The increase in use of telehealth in pediatric cardiology due to the COVID-19 pandemic will have a lasting impact on our daily practice. Several studies have shown improvement in providing high quality care to a greater number of patients and improvement in prompt and accurate diagnoses with its utilization. Our study is unique in highlighting a significant change in practice with adoption of telehealth at the onset of the COVID-19 pandemic at our institution. The use of telehealth, however, must include identifying appropriate patient populations and specific diagnoses best suited for telehealth as well as abiding by appropriate use criteria when ordering diagnostic testing.
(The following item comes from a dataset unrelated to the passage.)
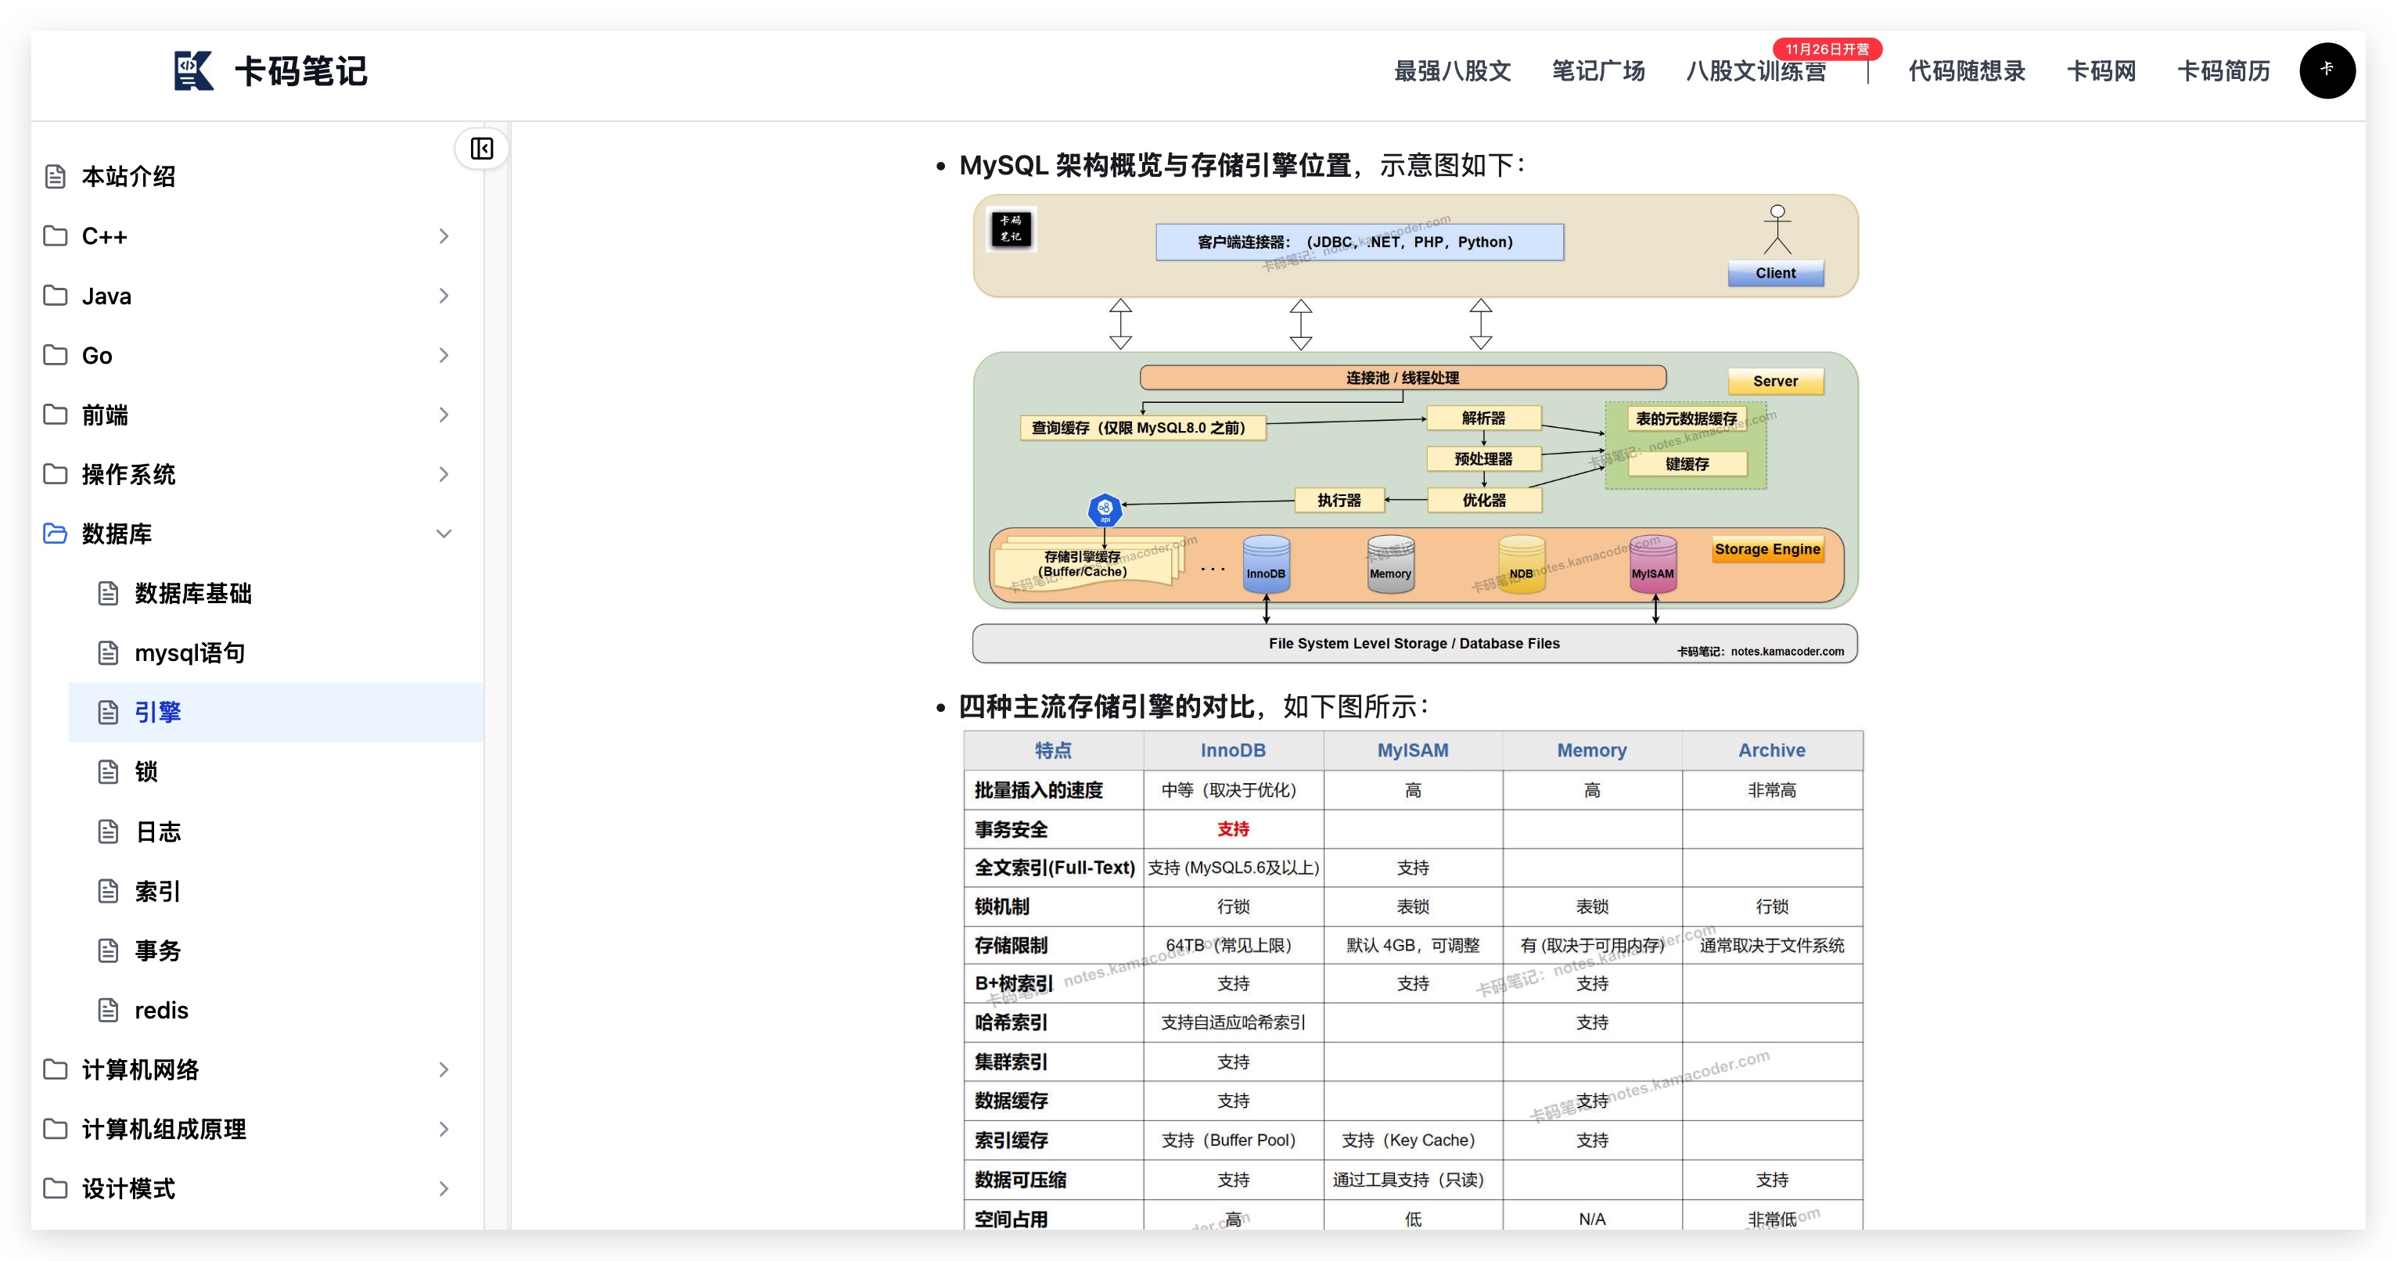Click the 本站介绍 document icon
Viewport: 2397px width, 1261px height.
pyautogui.click(x=56, y=177)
Telehealth has limited assessment of appropriateness in those with primary diagnoses of cardiac murmurs and this study emphasizes the need for development of telehealth-targeted guidelines based on history that can help guide resource utilization for outpatient cardiac evaluations. On the other hand- it validates almost all other AUC categories. Presence of a murmur and age along may not be sufficient to merit an echocardiogram—and need for expert clinical auscultation and perhaps utilization of tele-auscultation tools may be of utility in these patients. And encourages exploring the utility of remote tele-auscultation devices and technology to assist in abiding by AUC when ordering diagnostic testing.